トップコラム企業文化の衰退を懸念【上昇気流】

企業文化の衰退を懸念【上昇気流】

 社会人野球の名門・パナソニック野球部が、2026年度シーズンをもって休部することが決定された。関西地区を代表する社会人野球チームで、出身者の中ではプロ野球で活躍した盗塁王の福本豊、剛速球投手・山口高志両氏(共に元阪急)の名がすぐ浮かぶ。

 パナソニック野球部は松下電器野球部として1950年に創部された。チームの活躍を通じて企業イメージの向上や従業員とその家族の一体感の醸成を図るため、常にトップレベルの競技力を目指して活動。いわゆる「企業文化」の社会への発信力を懸命に強めてきた。

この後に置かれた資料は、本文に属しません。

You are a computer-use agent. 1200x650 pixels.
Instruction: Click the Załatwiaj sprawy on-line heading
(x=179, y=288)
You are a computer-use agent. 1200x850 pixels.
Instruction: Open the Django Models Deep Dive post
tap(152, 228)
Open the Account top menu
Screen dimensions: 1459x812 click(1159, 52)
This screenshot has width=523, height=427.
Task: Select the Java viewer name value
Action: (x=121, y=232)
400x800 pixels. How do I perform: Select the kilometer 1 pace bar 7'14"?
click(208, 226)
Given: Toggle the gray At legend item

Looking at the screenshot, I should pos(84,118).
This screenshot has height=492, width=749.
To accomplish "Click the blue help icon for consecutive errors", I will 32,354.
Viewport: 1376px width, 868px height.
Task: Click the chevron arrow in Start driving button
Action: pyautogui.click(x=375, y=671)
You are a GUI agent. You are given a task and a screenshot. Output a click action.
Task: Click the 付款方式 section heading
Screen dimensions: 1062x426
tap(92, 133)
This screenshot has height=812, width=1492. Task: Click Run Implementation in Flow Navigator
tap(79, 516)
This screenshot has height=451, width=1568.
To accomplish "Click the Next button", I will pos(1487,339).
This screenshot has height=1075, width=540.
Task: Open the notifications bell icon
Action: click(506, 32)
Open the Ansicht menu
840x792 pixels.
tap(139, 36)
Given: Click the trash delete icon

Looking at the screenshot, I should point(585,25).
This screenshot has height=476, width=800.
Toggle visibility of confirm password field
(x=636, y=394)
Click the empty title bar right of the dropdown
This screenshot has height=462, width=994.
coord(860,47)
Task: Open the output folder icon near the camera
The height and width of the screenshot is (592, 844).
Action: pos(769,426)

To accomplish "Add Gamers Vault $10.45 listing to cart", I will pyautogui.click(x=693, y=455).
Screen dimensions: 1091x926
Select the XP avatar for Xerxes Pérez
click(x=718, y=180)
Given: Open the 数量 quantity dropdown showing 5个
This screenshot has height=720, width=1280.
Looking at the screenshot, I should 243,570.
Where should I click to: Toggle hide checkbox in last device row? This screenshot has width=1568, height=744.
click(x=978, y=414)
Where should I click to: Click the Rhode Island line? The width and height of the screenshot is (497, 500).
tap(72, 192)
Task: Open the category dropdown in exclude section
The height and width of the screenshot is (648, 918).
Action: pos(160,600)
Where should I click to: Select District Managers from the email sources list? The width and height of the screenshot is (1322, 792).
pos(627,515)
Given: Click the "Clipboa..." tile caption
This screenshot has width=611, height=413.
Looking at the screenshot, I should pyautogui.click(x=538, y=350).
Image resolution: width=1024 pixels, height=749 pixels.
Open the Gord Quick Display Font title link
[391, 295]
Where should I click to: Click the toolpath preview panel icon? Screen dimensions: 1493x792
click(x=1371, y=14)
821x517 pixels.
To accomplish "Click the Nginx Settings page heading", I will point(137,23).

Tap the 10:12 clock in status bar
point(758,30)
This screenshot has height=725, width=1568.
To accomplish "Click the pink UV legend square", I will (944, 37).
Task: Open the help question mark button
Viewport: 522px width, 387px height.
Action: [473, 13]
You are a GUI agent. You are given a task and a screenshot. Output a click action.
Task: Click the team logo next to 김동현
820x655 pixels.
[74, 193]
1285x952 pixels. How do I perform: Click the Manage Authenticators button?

 しかし、当のパナソニックホールディングスは昨年5月に発表した「構造改革」の一環で、国内外1万人規模の人員削減を進めており、この中で野球部の活動も見直しの対象となった。会社側は、野球部の成績が近年振るわなかったことも休部の理由としている 。

企業文化の発信活動は70年代から全国的に広がり、その内容は芸術文化を支援し、社会的存在としての企業の自覚を内外に向けてアピールする「メセナ」にもつながっていった。社会と企業、企業と家庭(家族)の連携や絆も強固になった。

 しかし2000年を過ぎ、多くの企業の業績が悪化するようになると、まず企業スポーツが廃止される事態が相次いだ。パナソニックは13年に強豪だったバスケットボール部も休部に。

 「今日、多くの企業の顔が見えなくなった」と言われるのは、故ないことではない。